On October 9th of 2002, I walked into a downtown Bangor office and met Joe DiStefano and Scott Traylor.

The Beginning

I saw a job listing on the Sephone website and decided to send a resume. Joe called me in a few days, a meeting was set. I paid $1.34 a gallon for gas and travelled sound on I-95 to Bangor. On the radio a listened to a little talk/news radio. The Dow Jones Industrial Average was down around 7300, because of war fears and other worries related to 9/11. After my first meeting with Joe and Scott, it was agreed I would sub-contract on a few projects.

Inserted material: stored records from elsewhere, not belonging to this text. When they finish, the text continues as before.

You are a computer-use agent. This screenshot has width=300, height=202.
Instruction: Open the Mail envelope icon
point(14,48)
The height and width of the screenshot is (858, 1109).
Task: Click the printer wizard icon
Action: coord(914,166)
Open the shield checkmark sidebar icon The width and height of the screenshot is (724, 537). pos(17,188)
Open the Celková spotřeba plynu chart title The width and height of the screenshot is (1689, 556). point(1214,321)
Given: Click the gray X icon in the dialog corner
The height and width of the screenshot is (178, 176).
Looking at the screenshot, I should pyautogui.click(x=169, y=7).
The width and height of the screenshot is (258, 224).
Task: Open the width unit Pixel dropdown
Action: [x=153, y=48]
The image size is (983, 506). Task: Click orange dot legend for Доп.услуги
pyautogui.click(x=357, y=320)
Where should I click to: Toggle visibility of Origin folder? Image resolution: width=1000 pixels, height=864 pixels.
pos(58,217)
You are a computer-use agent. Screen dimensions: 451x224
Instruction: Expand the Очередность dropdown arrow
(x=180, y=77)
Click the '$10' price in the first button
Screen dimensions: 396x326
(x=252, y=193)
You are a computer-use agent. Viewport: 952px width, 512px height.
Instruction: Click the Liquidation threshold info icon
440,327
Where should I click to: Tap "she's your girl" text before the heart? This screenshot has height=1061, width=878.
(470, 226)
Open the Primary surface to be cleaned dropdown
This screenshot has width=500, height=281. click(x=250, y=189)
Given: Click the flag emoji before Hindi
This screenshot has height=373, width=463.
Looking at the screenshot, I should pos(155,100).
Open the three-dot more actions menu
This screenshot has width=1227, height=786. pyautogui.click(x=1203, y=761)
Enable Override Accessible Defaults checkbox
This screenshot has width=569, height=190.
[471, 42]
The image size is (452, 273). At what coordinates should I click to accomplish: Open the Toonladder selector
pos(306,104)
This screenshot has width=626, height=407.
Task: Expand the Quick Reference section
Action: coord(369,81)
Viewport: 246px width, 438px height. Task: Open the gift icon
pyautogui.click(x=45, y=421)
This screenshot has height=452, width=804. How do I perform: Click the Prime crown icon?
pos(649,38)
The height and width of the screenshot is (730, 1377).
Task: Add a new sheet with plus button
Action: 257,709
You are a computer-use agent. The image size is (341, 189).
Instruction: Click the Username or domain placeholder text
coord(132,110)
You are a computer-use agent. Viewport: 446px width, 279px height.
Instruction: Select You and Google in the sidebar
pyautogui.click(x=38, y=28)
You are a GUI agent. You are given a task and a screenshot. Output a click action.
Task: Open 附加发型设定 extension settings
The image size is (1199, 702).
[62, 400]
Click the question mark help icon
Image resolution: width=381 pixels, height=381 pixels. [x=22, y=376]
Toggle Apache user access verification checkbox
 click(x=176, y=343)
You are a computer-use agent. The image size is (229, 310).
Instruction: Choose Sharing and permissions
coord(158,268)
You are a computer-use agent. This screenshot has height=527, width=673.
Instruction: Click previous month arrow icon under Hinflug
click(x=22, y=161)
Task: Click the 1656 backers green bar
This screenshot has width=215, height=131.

I left with my first project assignment. It was a simple catalog to replace a printed paper version for a furniture dealer. I worked on it for a bit and returned in a week to deliver my work. This time I met Kelly. Over the next few weeks this pattern would continue, me working a little bit on the side and coming down once a week to talk about the next project. The pattern ended on December 2 of 2002, that would be my first day as a Sephone full time employee.

Changes

Since my early days with Sephone, lots of things have changed. I have changed as a person a lot, changed political views, worldview/religious views, moved back to my hometown, got married, bought a house, and had a kid. The internet has changed just as much as I have, maybe more. In 2002, there was no social media, no twitter, no facebook, no youtube, not even myspace. Many people accessed the internet via dial-up, outside of cities, dial-up may have been the only choice even.

Mobile? What mobile, most people were not even sending text messages yet.

There were more search engines then, Ask Jeeves, AltaVista, AOL, Yahoo, Lycos, and Google. Now it’s all but a two horse race (Bing and Google). In 1998 Google was founded, many consider that the start of the modern search engine optimization era. In 2002 though, SEO work seemed quite a bit easier.

Internet Explorer version 6 had an 80% market share then, and web standards were pretty poor. Table based layout was the norm, there no javascript libraries, php frameworks, ajax, or CSS grid frameworks. The sun was setting on frames, but many still used them. It actually was a somewhat poor time on a technical level to jump into the industry, but a fun time, because many awesome things were about to happen.

It’s fun to reflect on that era.

Alan has been creating websites since CompuServe was huge. Today he still is developing websites using technologies such as CSS3, HTML5, jQuery and CakePHP.